WHAT YOU NEED TO DO:
The pictures are to be left out when the listing below is reproduced word for word.

# # #

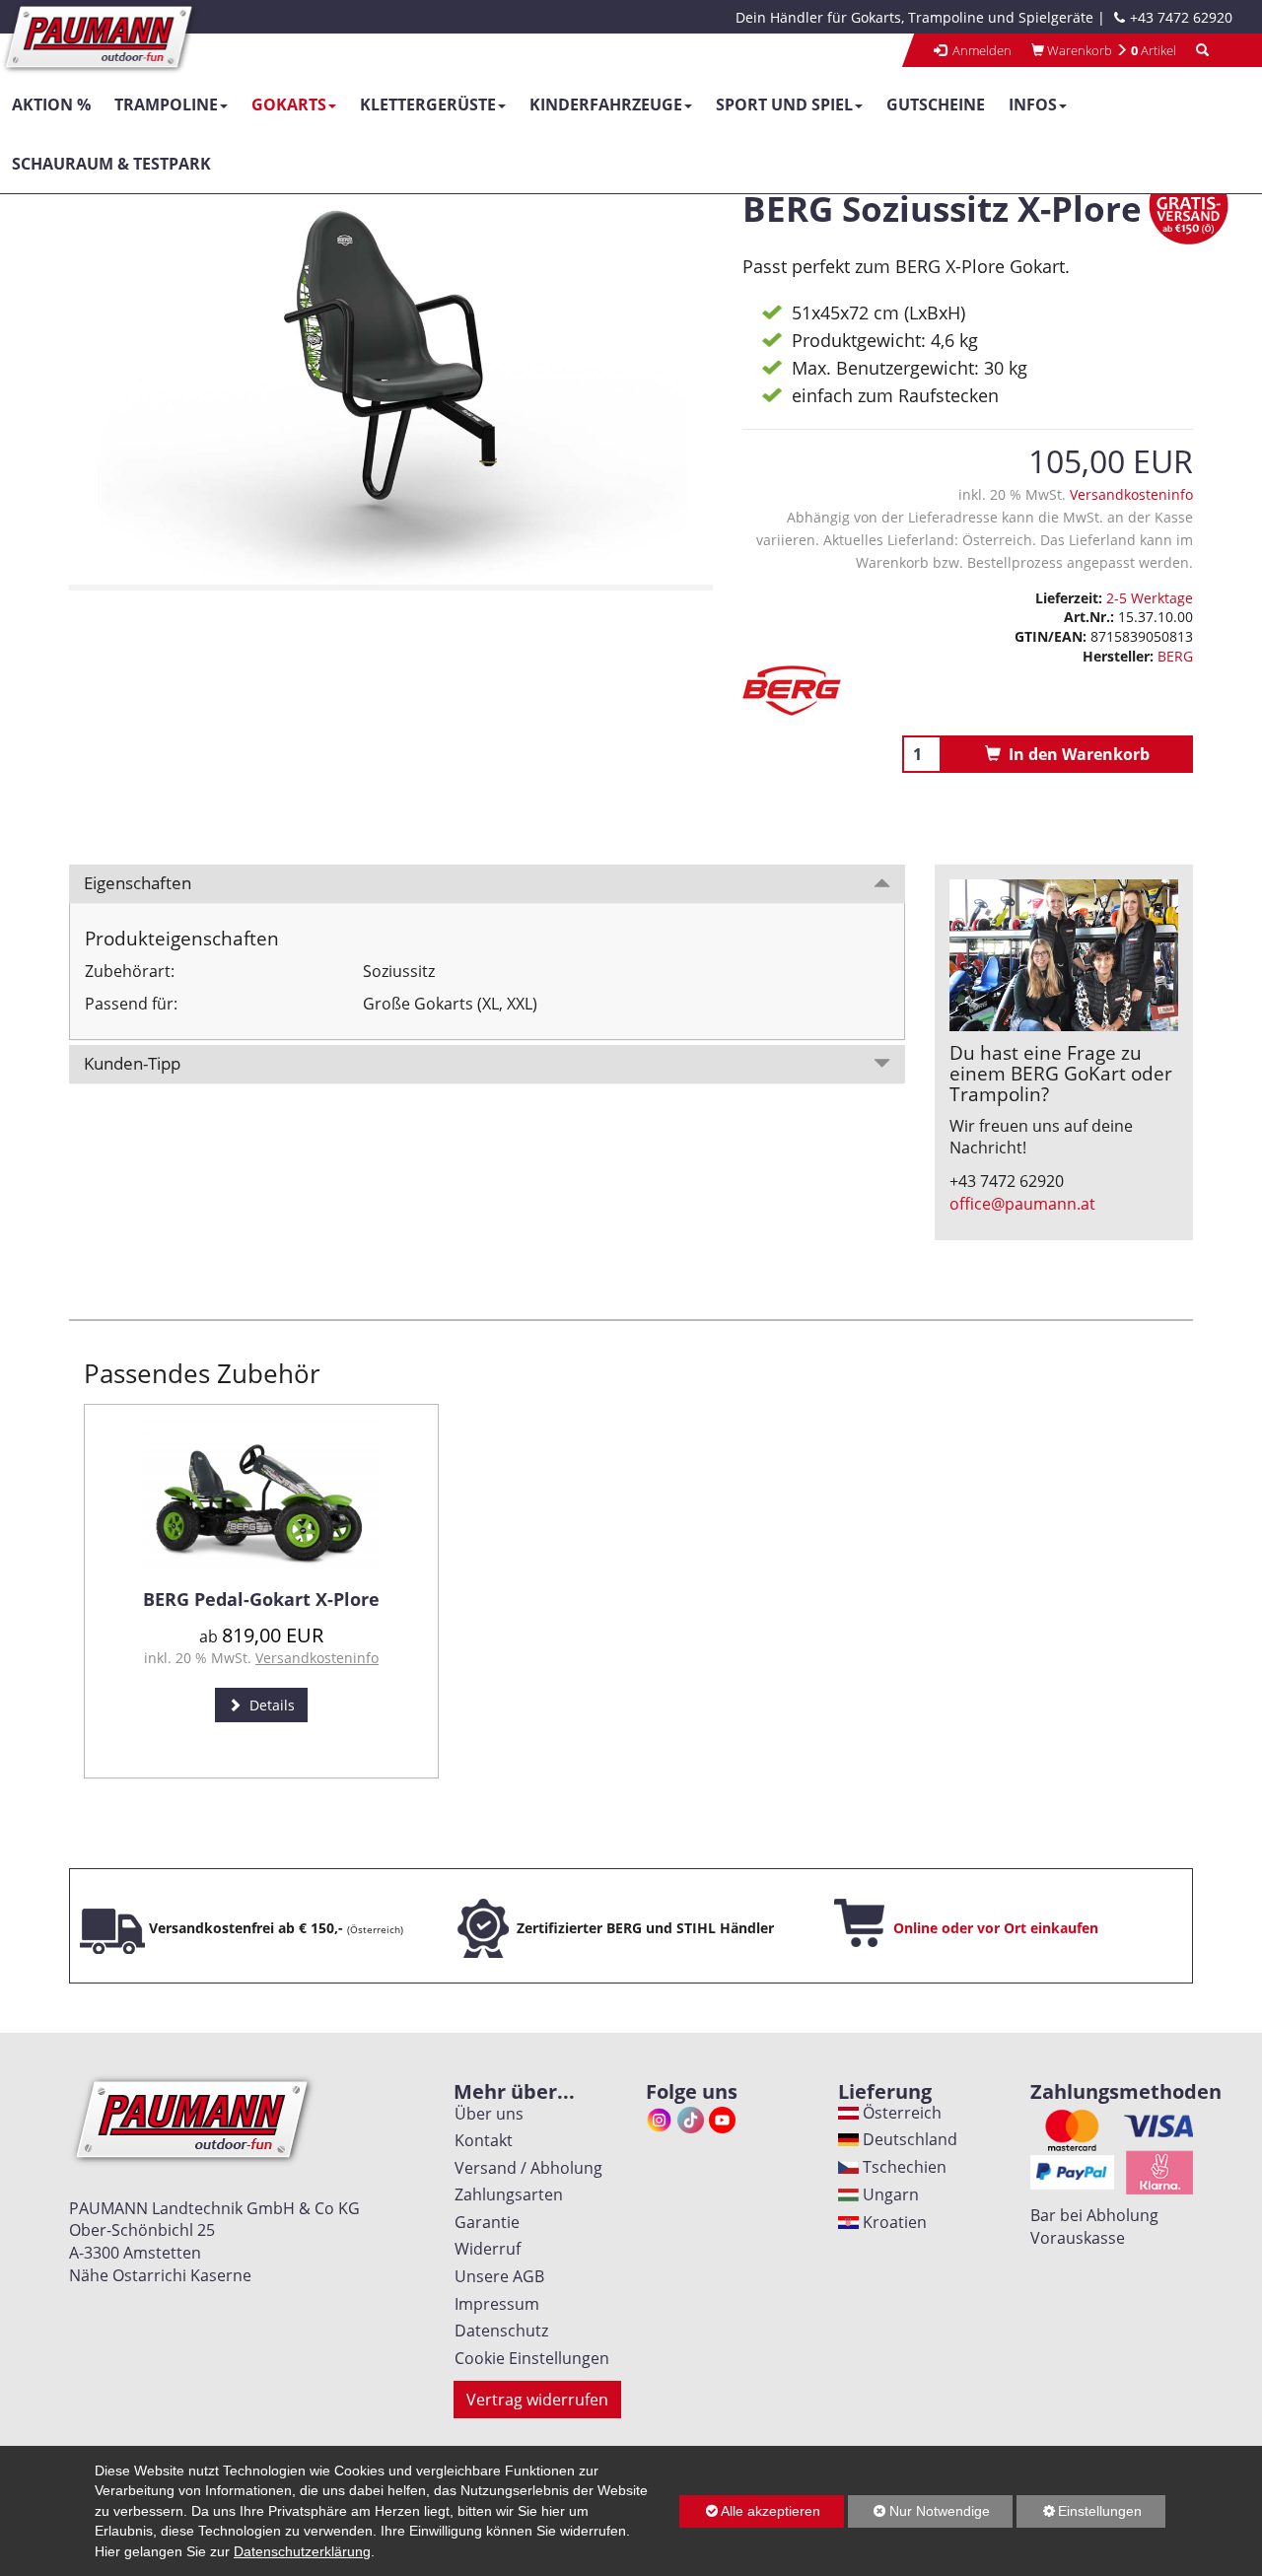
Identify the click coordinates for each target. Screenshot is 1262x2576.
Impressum (493, 2304)
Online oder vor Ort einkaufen (995, 1927)
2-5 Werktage (1149, 598)
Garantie (483, 2222)
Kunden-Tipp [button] (132, 1063)
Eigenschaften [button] (137, 882)
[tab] (487, 884)
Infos (1033, 104)
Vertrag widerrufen (537, 2399)
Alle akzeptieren (749, 2511)
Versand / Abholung (524, 2168)
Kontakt (480, 2140)
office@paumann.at (1022, 1204)
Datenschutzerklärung (302, 2551)
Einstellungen (1079, 2515)
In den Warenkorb (1075, 754)
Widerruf (484, 2249)
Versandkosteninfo (1131, 494)
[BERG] (968, 690)
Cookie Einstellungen (528, 2358)
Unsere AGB (495, 2276)
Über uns (485, 2113)
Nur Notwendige (919, 2515)
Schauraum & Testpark (111, 163)
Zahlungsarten (505, 2194)
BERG (1175, 656)
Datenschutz (497, 2330)
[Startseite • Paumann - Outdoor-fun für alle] (99, 35)
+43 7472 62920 (1181, 17)
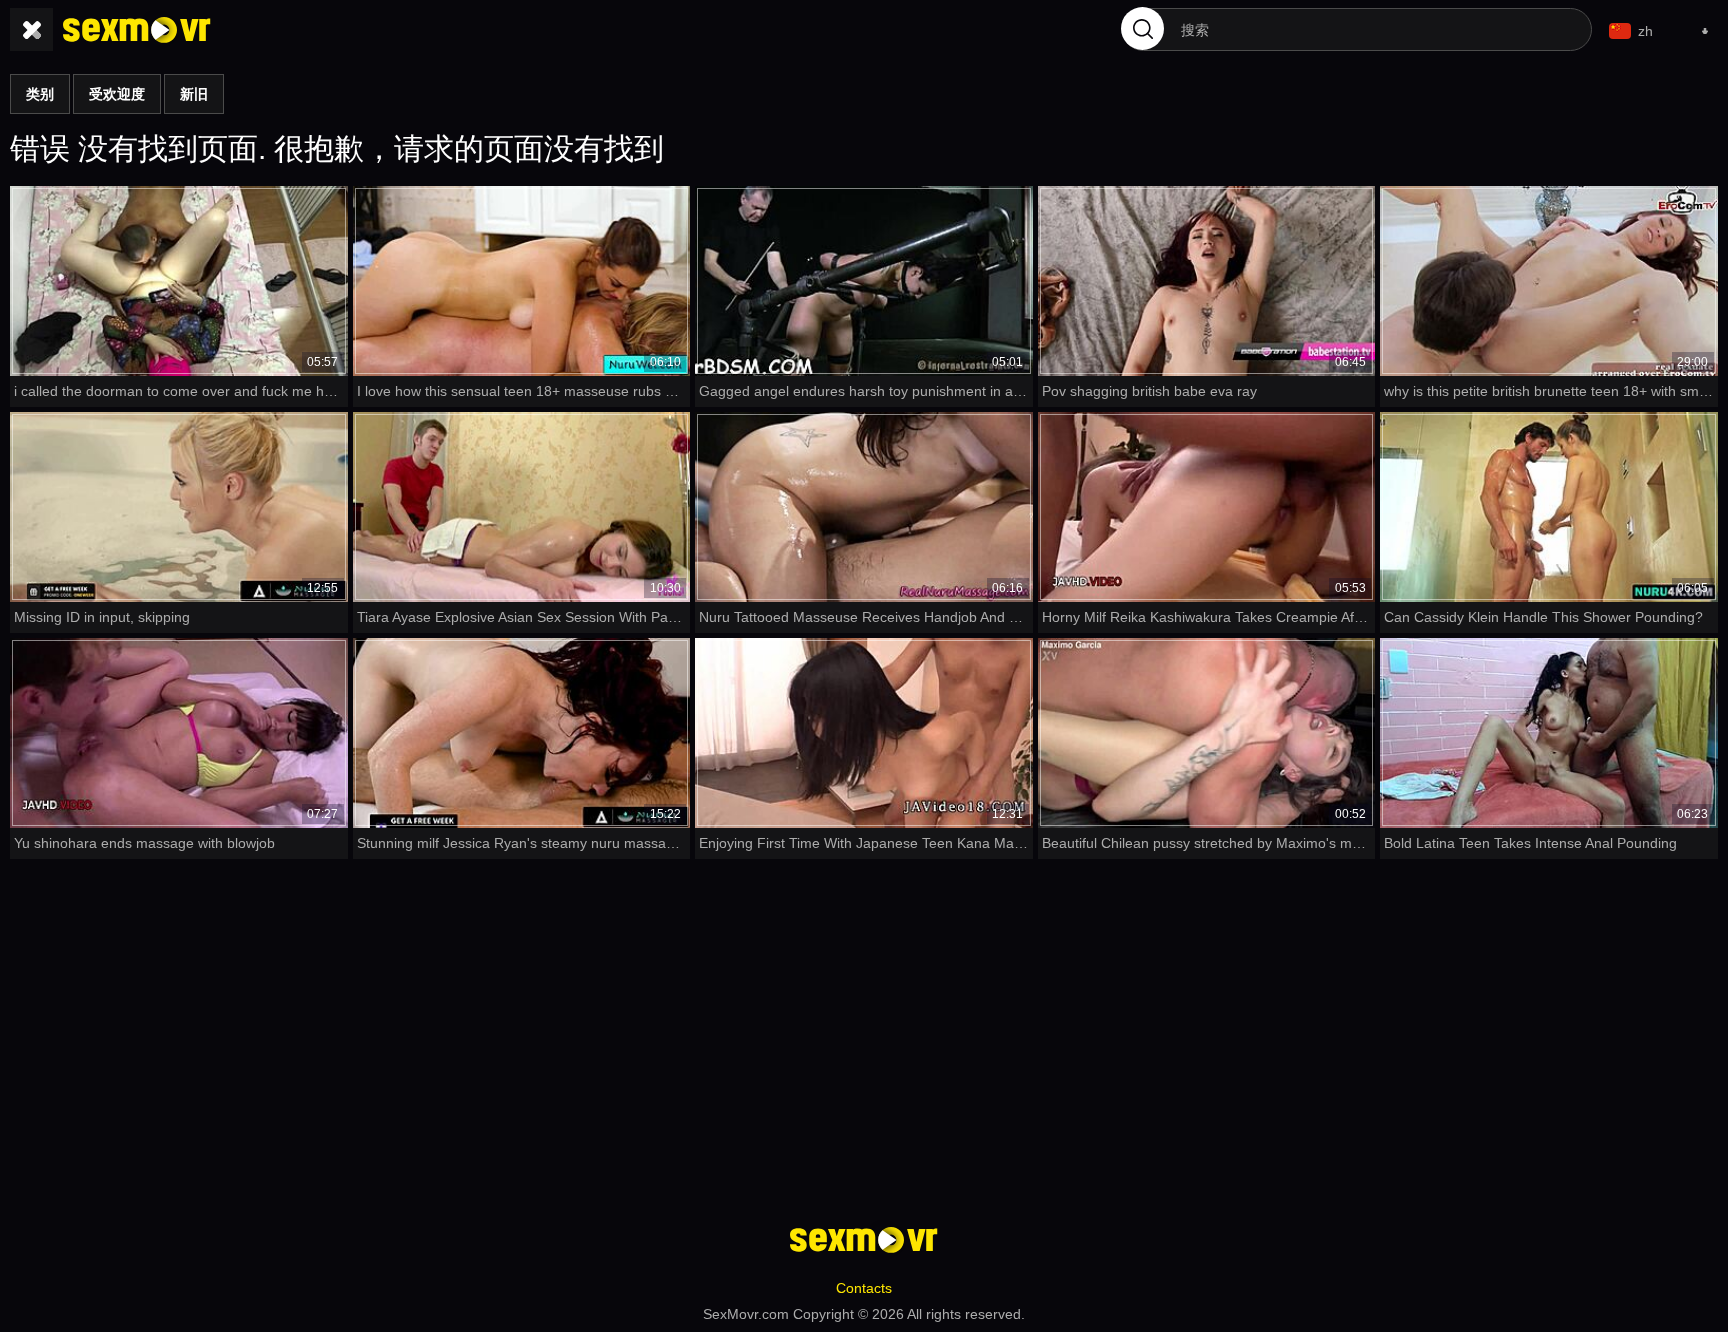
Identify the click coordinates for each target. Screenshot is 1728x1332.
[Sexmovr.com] (137, 30)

# # #

ANSWER SPACE:
Identify the click coordinates for each target. Screenshot is 1262x2576.
Impressum (493, 2304)
Online oder vor Ort einkaufen (995, 1927)
2-5 Werktage (1149, 598)
Garantie (483, 2222)
Kunden-Tipp [button] (132, 1063)
Eigenschaften [button] (137, 882)
[tab] (487, 884)
Infos (1033, 104)
Vertrag widerrufen (537, 2399)
Alle akzeptieren (749, 2511)
Versand / Abholung (524, 2168)
Kontakt (480, 2140)
office@paumann.at (1022, 1204)
Datenschutzerklärung (302, 2551)
Einstellungen (1079, 2515)
In den Warenkorb (1075, 754)
Widerruf (484, 2249)
Versandkosteninfo (1131, 494)
[BERG] (968, 690)
Cookie Einstellungen (528, 2358)
Unsere AGB (495, 2276)
Über uns (485, 2113)
Nur Notwendige (919, 2515)
Schauraum & Testpark (111, 163)
Zahlungsarten (505, 2194)
BERG (1175, 656)
Datenschutz (497, 2330)
[Startseite • Paumann - Outdoor-fun für alle] (99, 35)
+43 7472 62920 (1181, 17)
Identify the click coordinates for each target. Screenshot is 1728x1332.
[Sexmovr.com] (137, 30)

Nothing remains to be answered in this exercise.